Reisende besser informieren

Methoden der Predictive Analytics lassen sich auch für die bessere Information der Reisenden nutzen. Denn sie wünschen sich genauere Informationen darüber, ob ein unvorhergesehenes Ereignis ihre Abfahrtszeit verändert und ungeplante Wartezeiten entstehen. Auf der CeBIT 2016 stellt T-Systems eine Data-Analytics-Lösung vor, die Liniendienste und deren Kunden automatisiert und in Echtzeit über Abfahrtszeiten von Fernzügen und -bussen informiert. Die Data-Analytics-Plattform von T-Systems berechnet innerhalb von zehn Sekunden die Auswirkungen von veränderten Zugankünften auf Anschlussverbindungen für das komplette Liniennetz eines europäischen Bahnanbieters mit bis zu 40.000 täglichen Zügen.

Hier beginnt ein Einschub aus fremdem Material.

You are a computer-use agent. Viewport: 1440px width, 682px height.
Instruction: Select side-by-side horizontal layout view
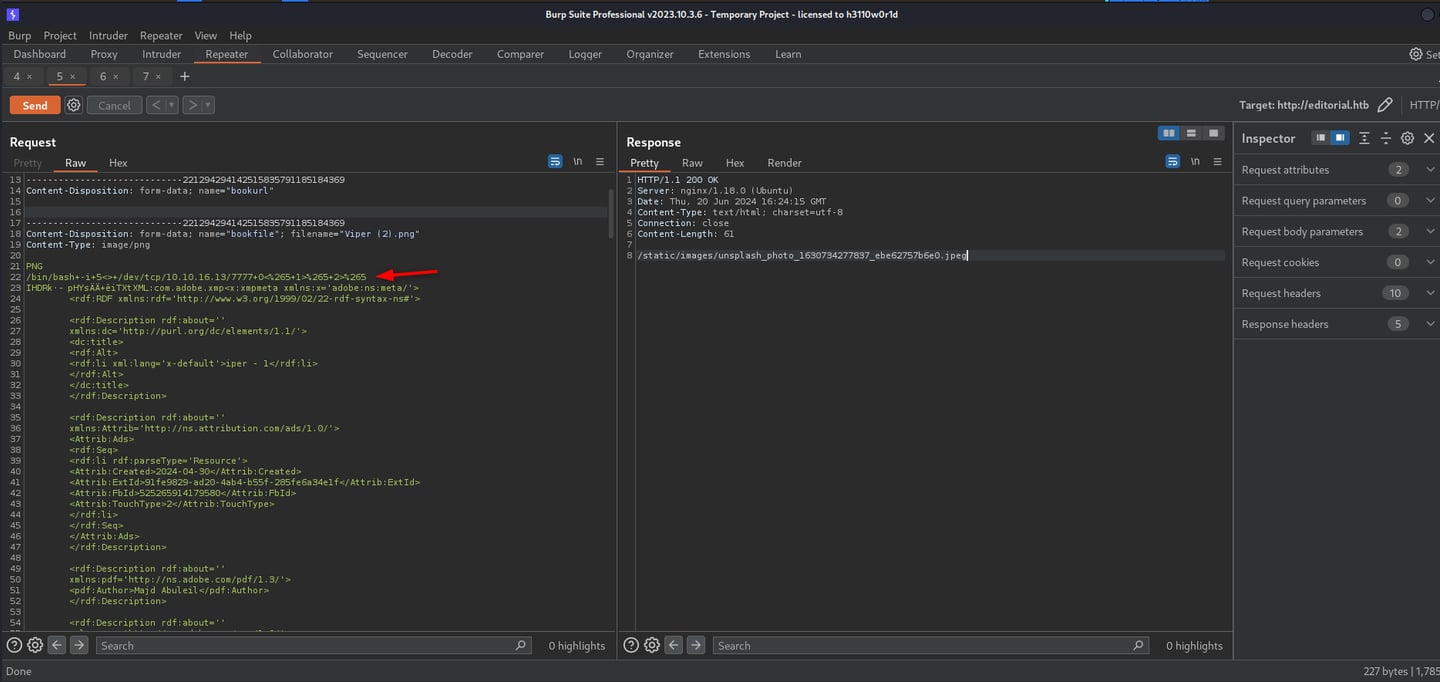[x=1168, y=134]
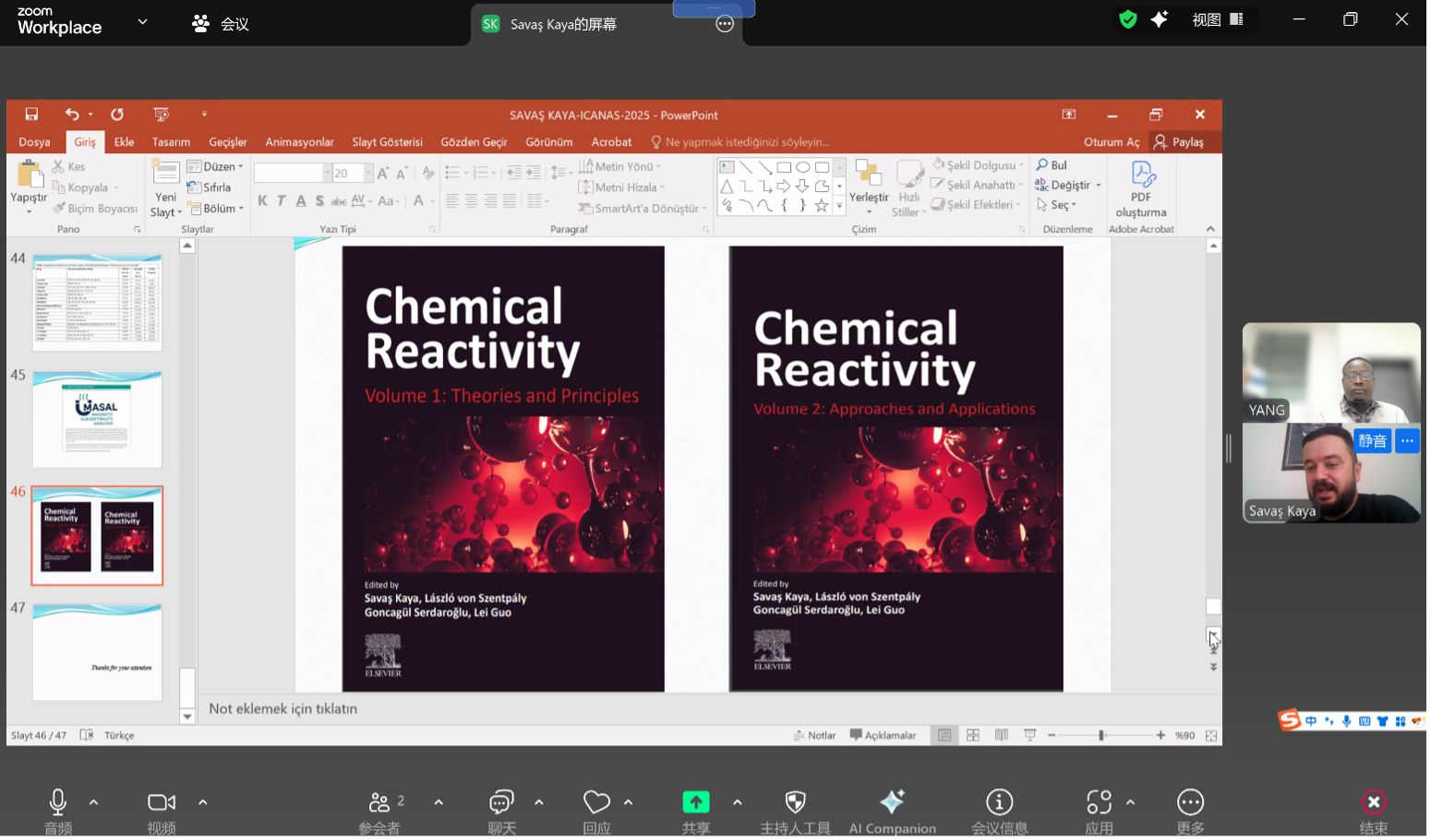
Task: Click the end meeting icon
Action: (x=1375, y=803)
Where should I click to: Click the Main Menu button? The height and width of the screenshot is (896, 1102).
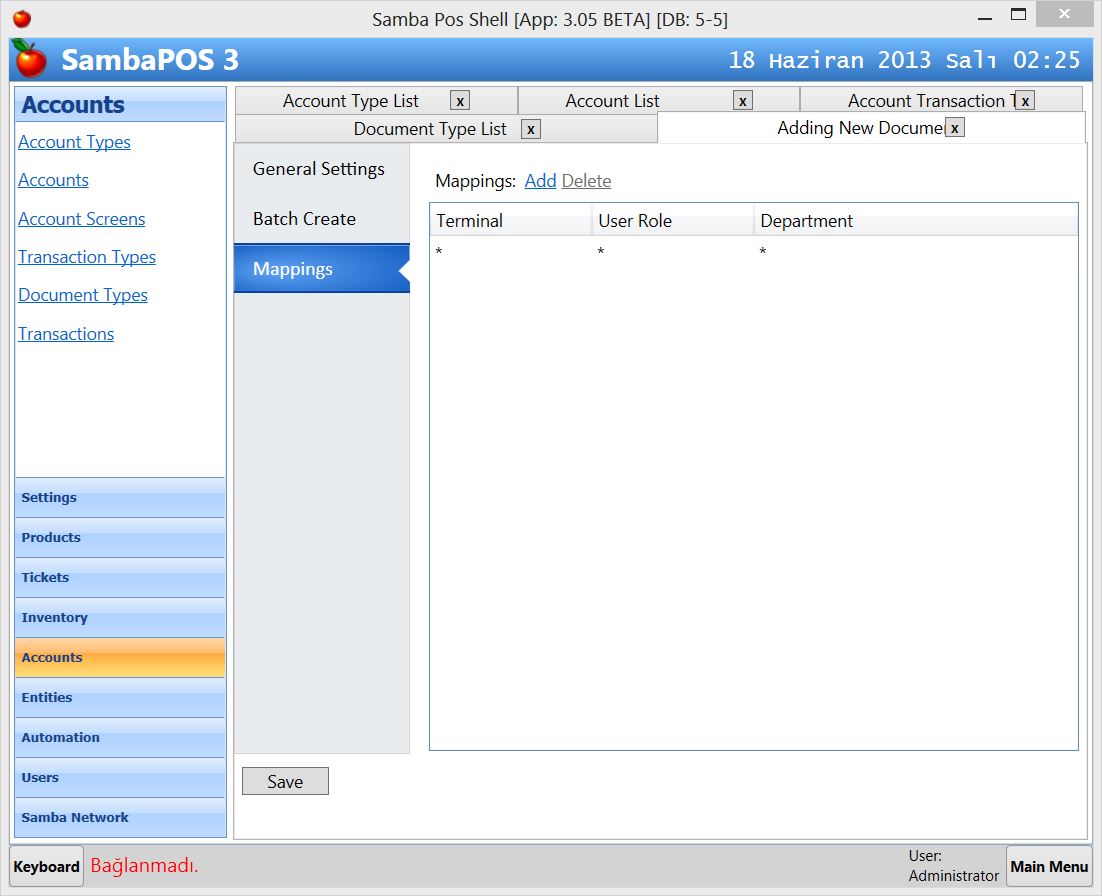[1049, 866]
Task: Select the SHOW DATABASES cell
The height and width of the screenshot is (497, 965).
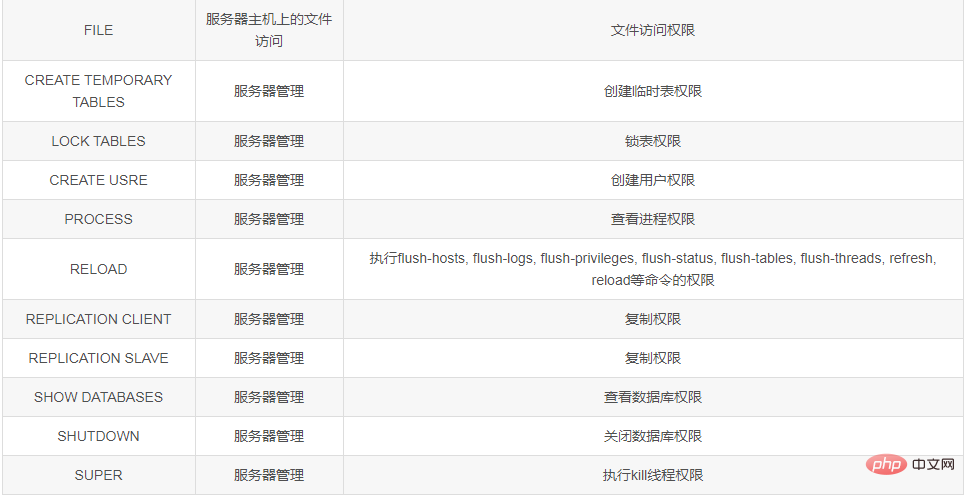Action: [x=98, y=397]
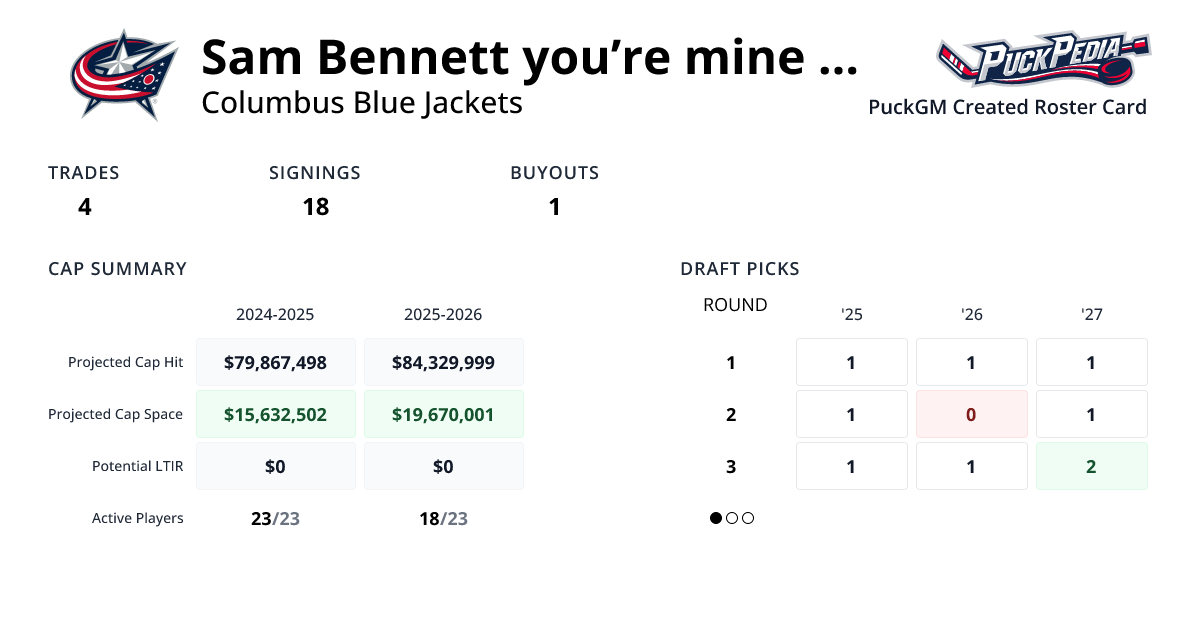1200x630 pixels.
Task: Open the SIGNINGS count of 18
Action: pyautogui.click(x=316, y=207)
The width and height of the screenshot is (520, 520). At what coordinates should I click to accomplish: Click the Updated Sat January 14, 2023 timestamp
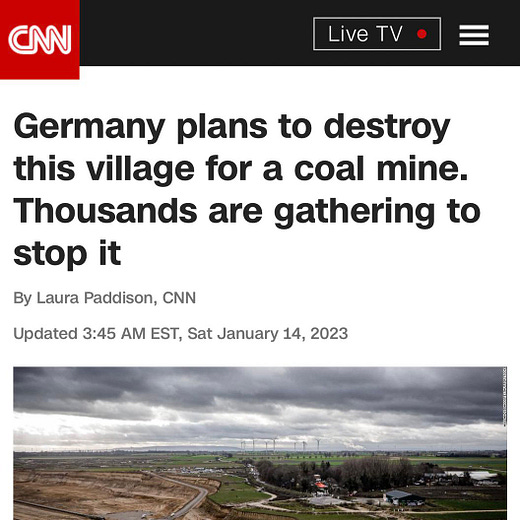point(180,334)
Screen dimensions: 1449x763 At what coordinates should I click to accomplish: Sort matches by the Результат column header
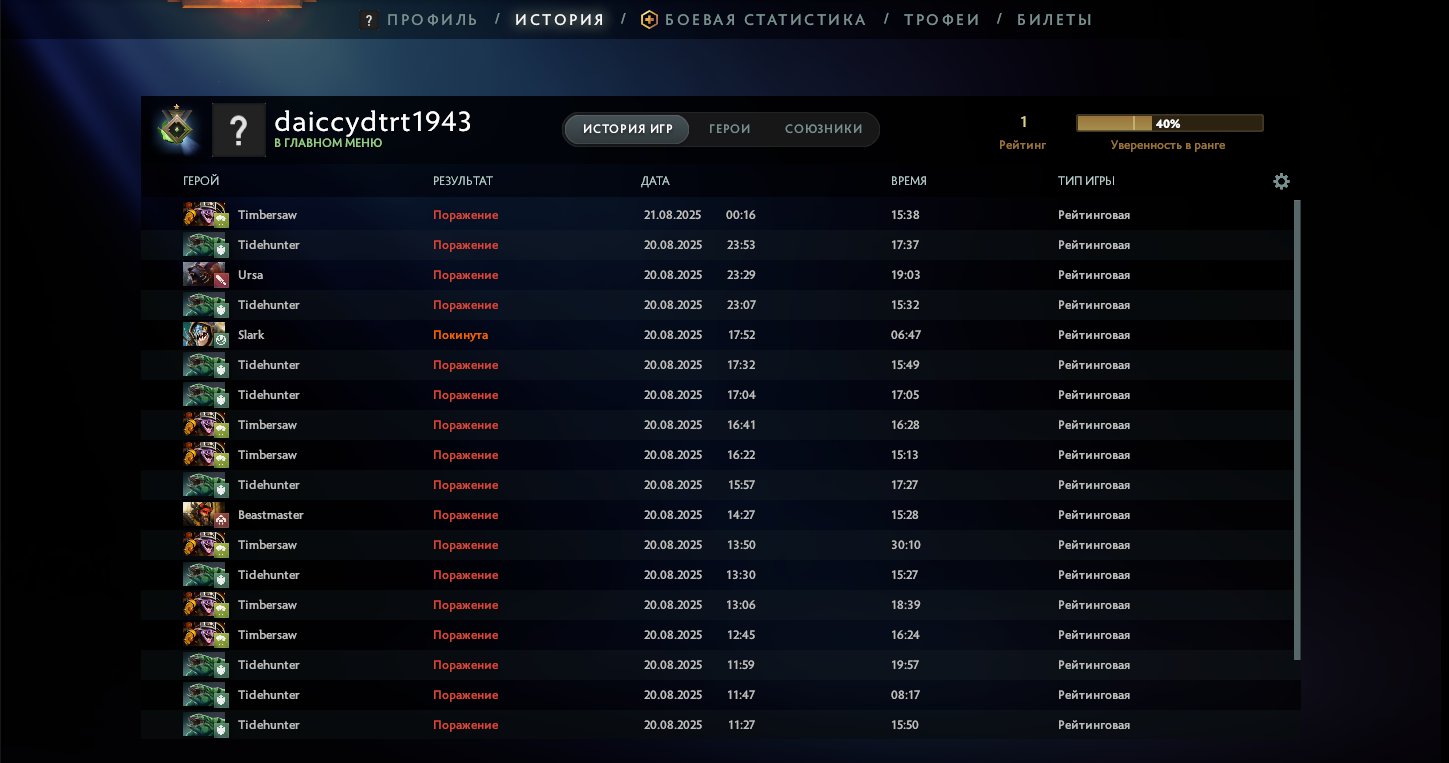tap(462, 181)
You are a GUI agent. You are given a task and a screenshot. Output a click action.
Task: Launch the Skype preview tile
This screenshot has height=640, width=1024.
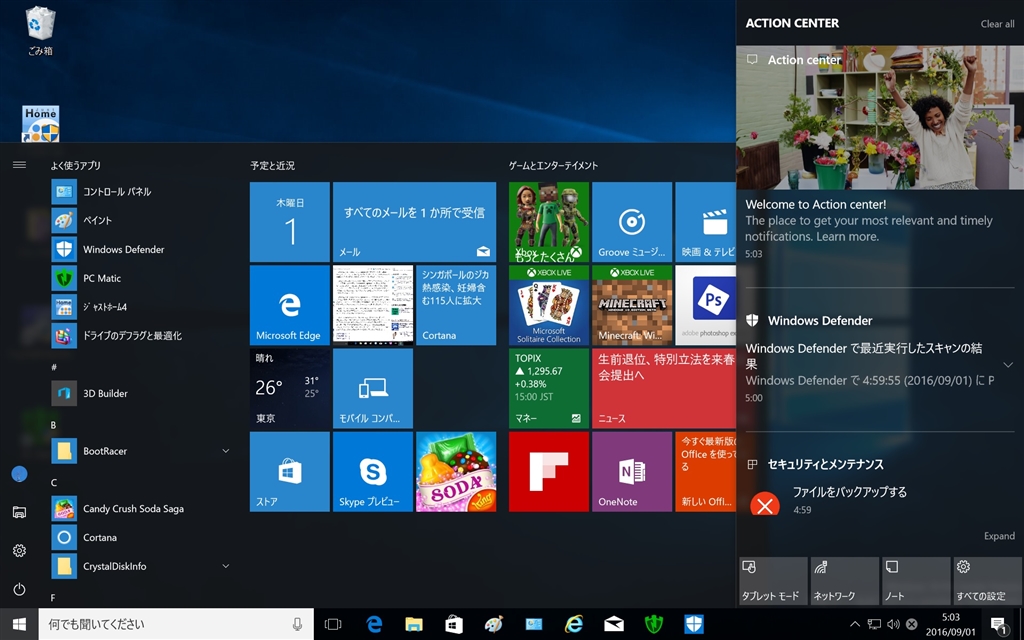coord(372,471)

Analysen mit SAP HANA und Hadoop

Dazu gleicht die Lösung fortlaufend die theoretischen Fahrplandaten mit der aktuellen Verkehrslage und den regelmäßigen Statusmeldungen der einzelnen Verkehrsmittel ab. Aus diesen Daten wird eine Prognose über die voraussichtliche Ankunftszeit und gleichzeitig deren Effekt auf mögliche Anschlüsse erstellt. Fahrgäste können damit bis zu 90 Minuten vor der geplanten Abfahrt per Smartphone in Echtzeit über die reale Abfahrtszeit informiert werden. T-Systems nutzt für Data Analytics sowohl SAP HANA als auch Hadoop aus der Cloud. Dabei werden die Services in zertifizierten Hochsicherheits-Rechenzentren erbracht, die den strengen deutschen Datenschutz erfüllen.